— Start Records supplied —

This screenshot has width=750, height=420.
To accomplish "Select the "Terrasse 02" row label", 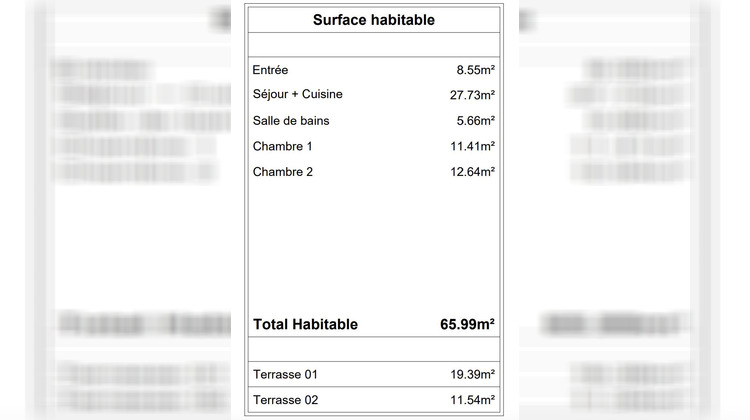I will [x=285, y=401].
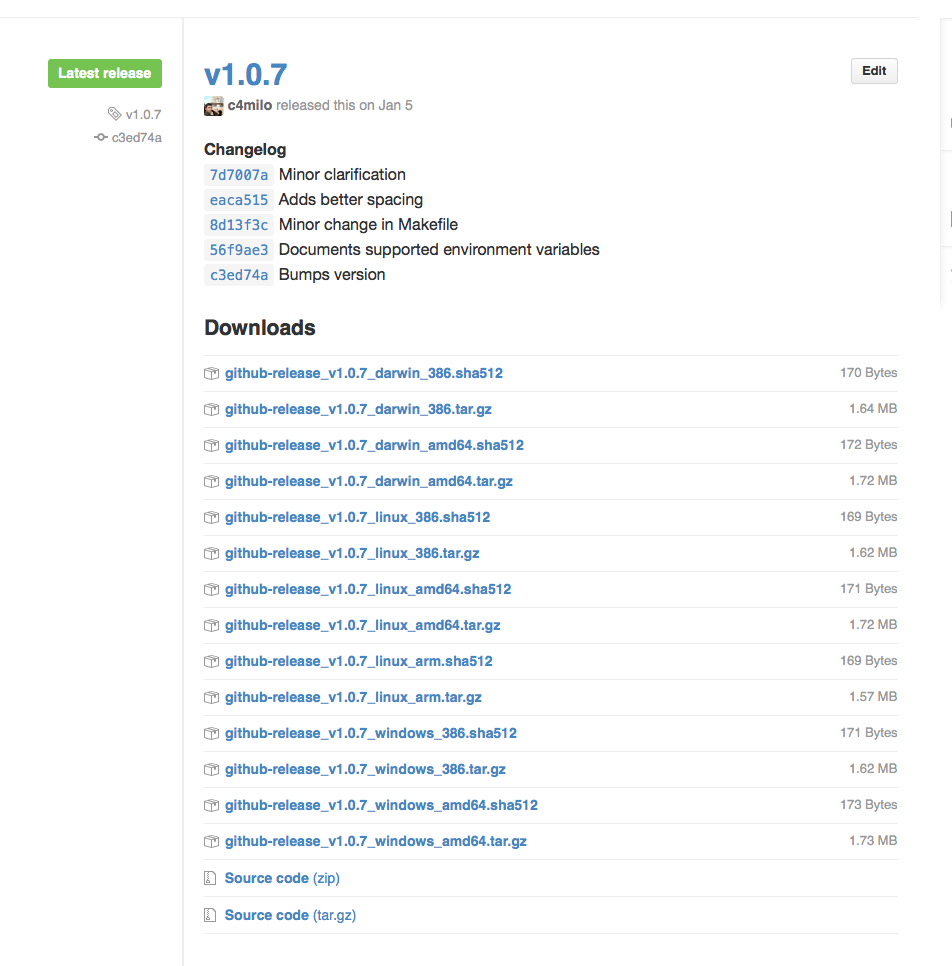Download Source code (zip) archive
952x966 pixels.
point(267,878)
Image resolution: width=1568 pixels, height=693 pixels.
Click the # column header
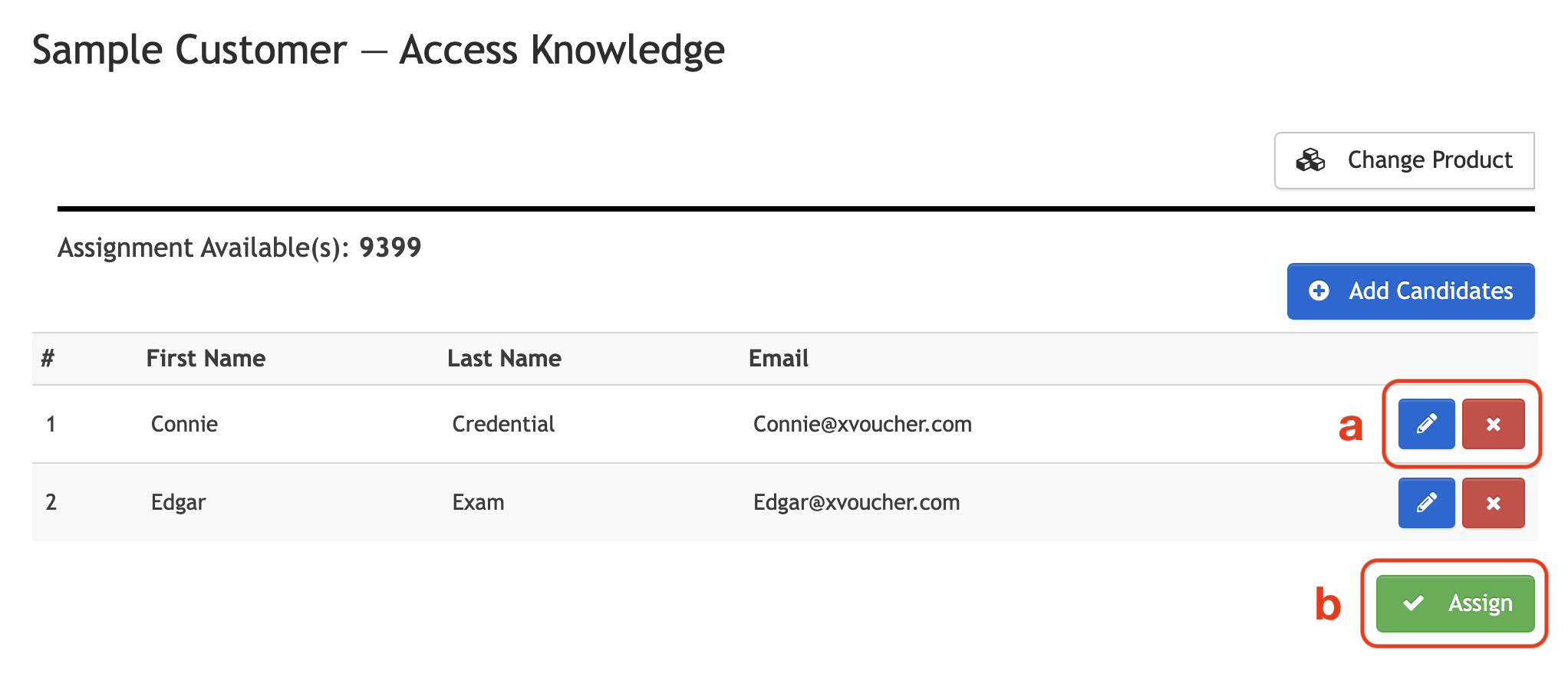48,358
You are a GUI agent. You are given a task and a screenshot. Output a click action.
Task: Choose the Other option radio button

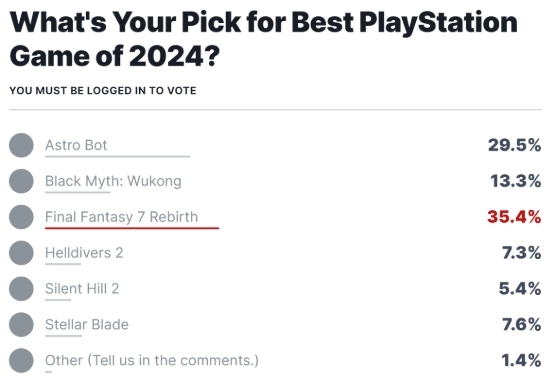(21, 360)
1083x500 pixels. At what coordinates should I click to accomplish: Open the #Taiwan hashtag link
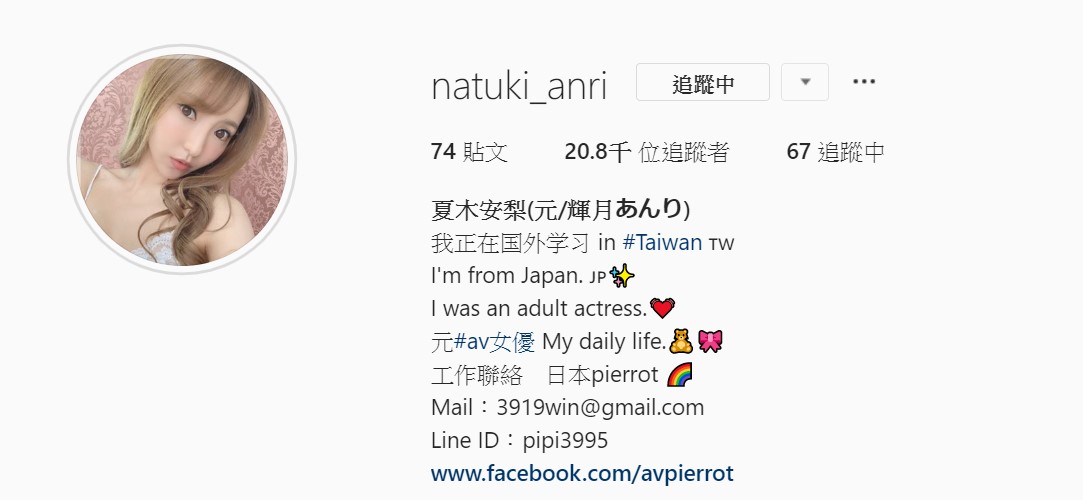662,243
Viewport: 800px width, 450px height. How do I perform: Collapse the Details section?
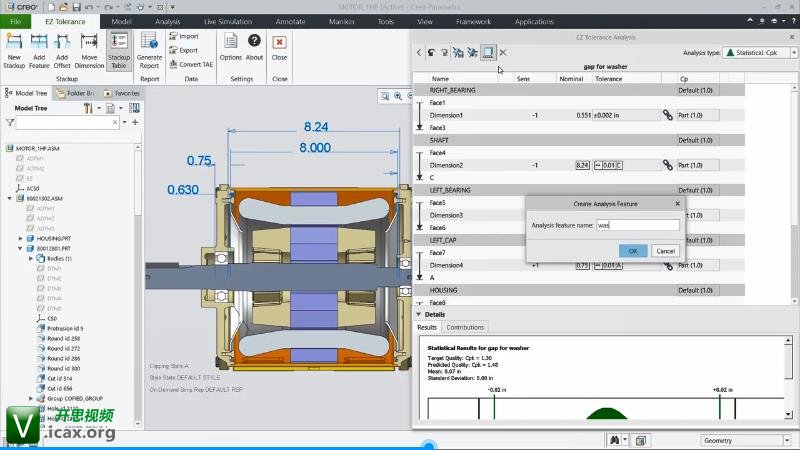tap(419, 314)
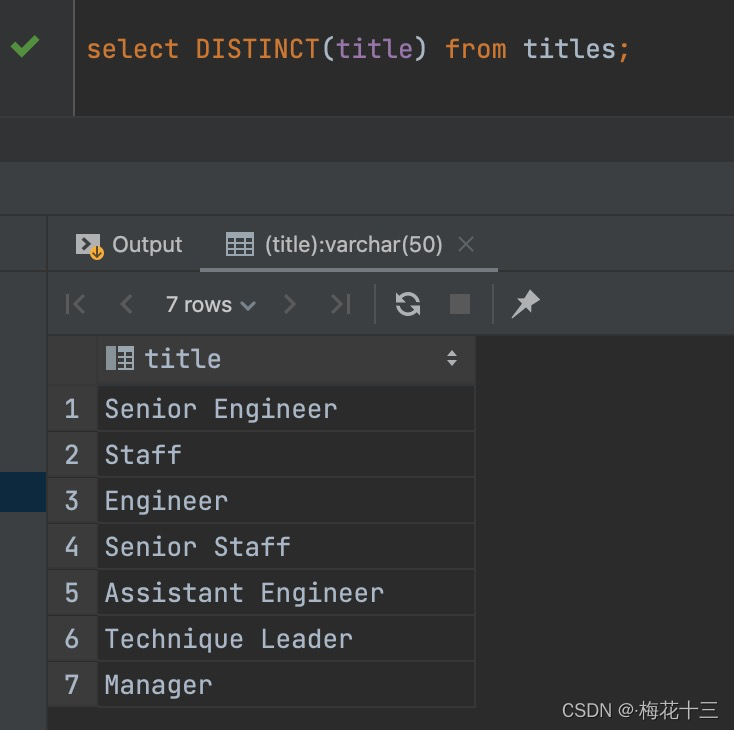Viewport: 734px width, 730px height.
Task: Open the 7 rows page size dropdown
Action: [x=210, y=304]
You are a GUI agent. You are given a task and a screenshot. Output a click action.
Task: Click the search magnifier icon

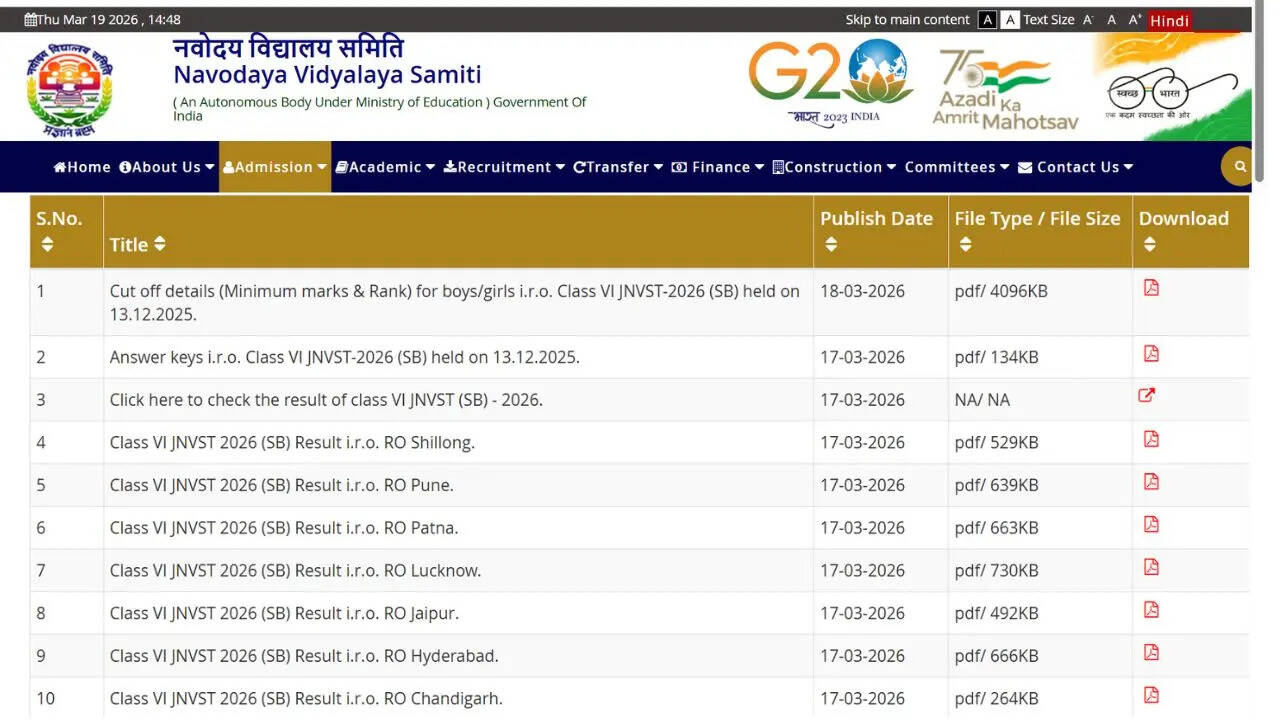click(x=1240, y=167)
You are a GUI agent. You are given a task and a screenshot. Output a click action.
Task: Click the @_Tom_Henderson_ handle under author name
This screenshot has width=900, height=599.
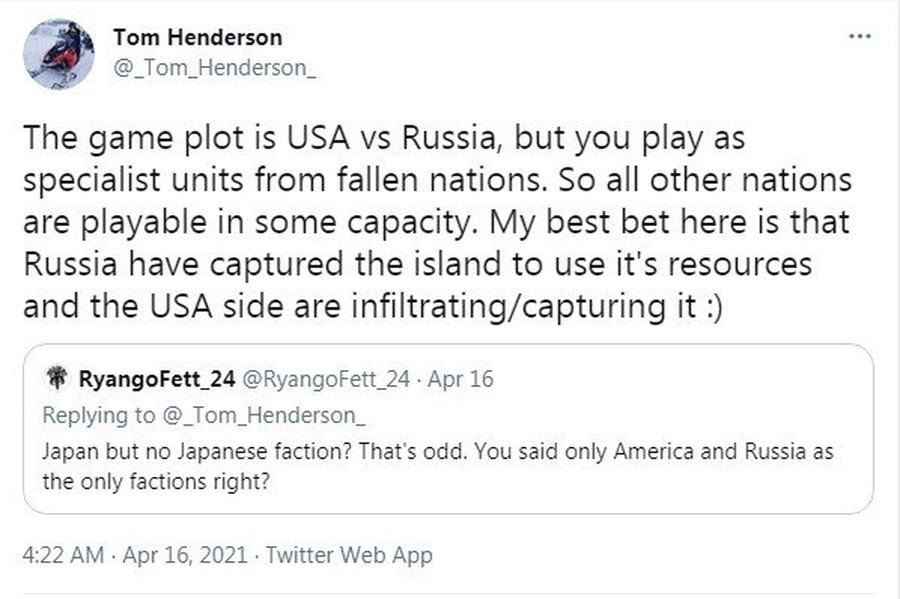tap(200, 69)
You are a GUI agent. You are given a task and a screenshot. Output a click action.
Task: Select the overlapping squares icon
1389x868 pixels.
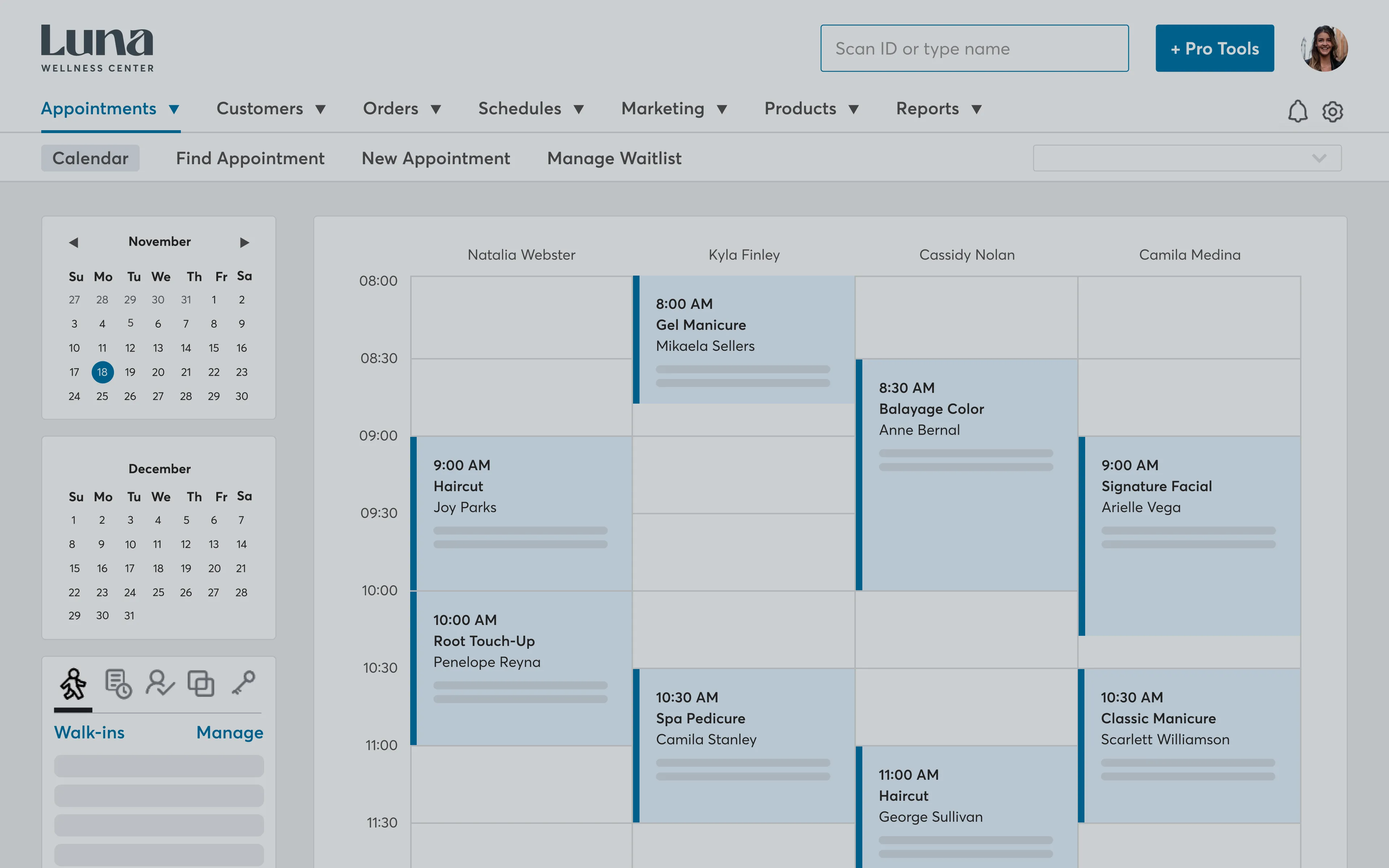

— End Records supplied —

* _Instructions for the task_: Please give the stretch from the line containing "Viewport: 800px width, 450px" through the end of the records as a numbered list, skipping blank lines and leaving out the pictures.

* _Exercise response_:
1. Viewport: 800px width, 450px height. How do I perform: Collapse the Details section?
2. tap(419, 314)
3. Viewport: 734px width, 730px height.
4. Task: Open the 7 rows page size dropdown
5. Action: [x=210, y=304]
6. You are a GUI agent. You are given a task and a screenshot. Output a click action.
7. Task: Click the search magnifier icon
8. click(x=1240, y=167)
9. You are a GUI agent. You are given a task and a screenshot. Output a click action.
10. Task: Click the @_Tom_Henderson_ handle under author name
11. This screenshot has width=900, height=599.
12. tap(200, 69)
13. You are a GUI agent. You are given a task and a screenshot. Output a click action.
14. Task: Select the overlapping squares icon
15. 1389x868 pixels.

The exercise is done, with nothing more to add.